И говоривший встал и отдернул задвижку.
Перед Алексеем Васильевичем, держа свечку в руке, стоял Ваня Балакирев, в своем камер-лакейском кафтане, в котором был привезен и представлялся государыне.
Макаров подался на шаг назад при новой, неожиданной встрече, но тут же вспомнил, что за пазухой у него указ о Балакиреве, потому мгновенно сообразил, с чего начать.
– А-а, добро пожаловать! Старый знакомый… Не думал так скоро свидеться, – ан на тебя и напал! С царской милостью! Просим любить да жаловать – по старине! Ну, как, братец ты мой, смекаешь теперь пристроиться? Пользуйся случаем – мой совет! – отыскав указ и пробегая его еще раз теперь, с расстановкою молвил Макаров. – А нас, старых друзей, обижать грех будет, да и несподручно: ты во мне, я в тебе нужду имею. Так и живется. Вот указ-от. Сговоримся, как будет его выполнить, чтобы ни тебе, ни мне под слово не попасть…
И Алексей Васильевич, сбросив шубу на стул, сел на диван подле Вани, дав ему указ в руки и начиная всматриваться: как примет он эту милость.
– Перво-наперво мундиром, значит, Алексей Васильевич, коли милость будет, ускорить постарайтесь… Стоит тут «ныне же», то есть не мешкая.
– И я так разумею. Утром прикажи позвать портного из мастерской, да прикажи ему сходить в Преображенскую канцелярию, сукно принять на образец – чтобы дали офицерский кафтан. А я уж черкну копию и пошлю до света. Да сам заверни в контору ко мне. Покажу я тебе список, где дворы значатся: выбери себе по указу. Коли десяток-другой и с походцем будет – не беда… Я пошлю выпись воеводе: отвести и отказать за тебя – и закрепят. Да и еще коли что нужно, – скажи: напишем. Да… надо и о том подумать, – молвил Макаров в раздумье. – Ведь бабка твоя, кажись, состоятельная?.. – начиная припоминать процесс отца в прошлых годах, задал Ване вопрос Макаров. – Так чтобы не спознал отец твой ее теперешнее состояние да… не начал прежнюю кляузу – поспеши, не плошай. Скажи только, где испомещена бабушка; я тотчас указец и пошлю воеводе, чтоб, до выздоровления, управлять вотчинами тебе, а никому иному…
– Не надо, Алексей Васильевич: пусть отец как хочет. Его ведь добро. Мне и царской милости довольно за глаза. Один я что перст остался… чего мне копить? Зачем, подумаешь иной раз, в живых остался?
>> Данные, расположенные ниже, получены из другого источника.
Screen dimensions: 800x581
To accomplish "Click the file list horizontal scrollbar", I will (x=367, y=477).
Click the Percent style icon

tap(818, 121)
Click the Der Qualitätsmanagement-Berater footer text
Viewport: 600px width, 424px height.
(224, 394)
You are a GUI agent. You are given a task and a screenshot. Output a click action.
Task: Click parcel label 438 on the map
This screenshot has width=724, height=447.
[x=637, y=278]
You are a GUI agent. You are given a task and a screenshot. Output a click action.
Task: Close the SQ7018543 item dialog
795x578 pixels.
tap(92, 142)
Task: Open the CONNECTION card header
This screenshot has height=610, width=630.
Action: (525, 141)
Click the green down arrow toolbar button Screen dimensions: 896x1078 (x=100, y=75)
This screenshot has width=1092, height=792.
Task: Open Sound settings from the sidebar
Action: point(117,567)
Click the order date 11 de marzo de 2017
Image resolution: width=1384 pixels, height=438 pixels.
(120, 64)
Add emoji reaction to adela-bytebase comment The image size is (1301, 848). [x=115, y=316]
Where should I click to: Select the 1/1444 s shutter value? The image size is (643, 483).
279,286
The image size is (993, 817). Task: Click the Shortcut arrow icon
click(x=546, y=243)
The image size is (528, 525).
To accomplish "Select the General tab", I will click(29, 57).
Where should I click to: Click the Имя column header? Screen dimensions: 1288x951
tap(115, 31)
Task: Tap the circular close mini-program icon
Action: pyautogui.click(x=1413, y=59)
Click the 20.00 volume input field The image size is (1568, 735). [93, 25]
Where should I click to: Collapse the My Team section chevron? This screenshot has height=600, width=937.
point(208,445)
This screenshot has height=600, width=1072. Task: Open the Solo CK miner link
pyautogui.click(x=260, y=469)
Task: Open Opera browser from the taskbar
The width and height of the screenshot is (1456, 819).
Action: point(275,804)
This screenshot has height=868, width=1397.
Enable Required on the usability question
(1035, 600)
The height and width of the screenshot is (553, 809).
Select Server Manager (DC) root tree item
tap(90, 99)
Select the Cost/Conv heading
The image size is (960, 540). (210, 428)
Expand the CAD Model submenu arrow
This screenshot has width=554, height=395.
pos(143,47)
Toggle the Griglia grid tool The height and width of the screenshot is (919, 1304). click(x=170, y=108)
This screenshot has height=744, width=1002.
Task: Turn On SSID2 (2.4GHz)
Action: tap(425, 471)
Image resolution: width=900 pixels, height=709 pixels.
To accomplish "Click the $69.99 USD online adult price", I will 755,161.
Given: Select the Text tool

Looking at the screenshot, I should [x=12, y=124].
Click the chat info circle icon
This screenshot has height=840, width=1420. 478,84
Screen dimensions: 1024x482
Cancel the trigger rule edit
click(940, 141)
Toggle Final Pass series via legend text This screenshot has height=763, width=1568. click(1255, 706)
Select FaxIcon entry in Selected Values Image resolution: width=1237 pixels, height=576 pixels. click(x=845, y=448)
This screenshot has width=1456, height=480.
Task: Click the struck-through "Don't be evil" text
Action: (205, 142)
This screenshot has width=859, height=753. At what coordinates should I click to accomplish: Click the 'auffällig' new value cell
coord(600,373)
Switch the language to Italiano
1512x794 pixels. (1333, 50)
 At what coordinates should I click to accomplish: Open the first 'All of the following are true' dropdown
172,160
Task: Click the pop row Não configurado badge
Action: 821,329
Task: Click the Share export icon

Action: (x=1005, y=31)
– Ну, вот уже не похвально! Неблагодарному быть перед Богом грех и перед людьми стыд. Да твоя, правду-матку молвить, и жисть-от начинается, чего доброго, теперя, может… пойдешь в чины… Отличен будешь… силен будешь… Мы тебя, ты – нас оберегай! И все как по маслу пойдет. Невесту сыщем раскрасавицу… коли раздумал с Ильиничной родниться. А мой совет: Дуньку не бросать – подпора будет и прекрепкая и надежная. Затем, что при лице… И… во как заживем! Никакие Андрюшки Ушаковы не будут страшны! – заключил свой совет Макаров и сам вперил в Ивана свои быстро бегающие, вечно улыбающиеся глазки.
– Мне Андрея Ивановича и то бояться нече… На что в крепости прошлое дело покрывал как мог, не тиранил, – так и привезли к нему: милость обещал и обошелся словно родной. Да и родной другой так тебя не встретит, не обласкает. Сам, веришь Богу, и государыне представил и при мне же говорил: «Грешно будет вам Ивана не помнить… Что не выдал – уж я засвидетельствую…» А я в ту пору – сказал мне только Андрей Иваныч про смерть жены, да про бабушку – я, знаете, словно шальной был… в чаду: говорить не мог, как теперь с тобой. Только упал государыне в ноги да ну плакать. Не плаксив я, Алексей Васильич, – я думаю, знаете сами, а тут слез удержать не мог – плачу-разливаюсь. Выплакался – и словно полегчало. А государыня милостиво изволила мне волосы разглаживать, словно мать родная, да тихонько уговаривает: «Перестань!..» Как полегчало, я схватил ручку ее величества да ну целовать… Такая смелость нашла! А ее-то величество осчастливила меня: в лоб поцеловала!.. Вот я мало-маля и оправился.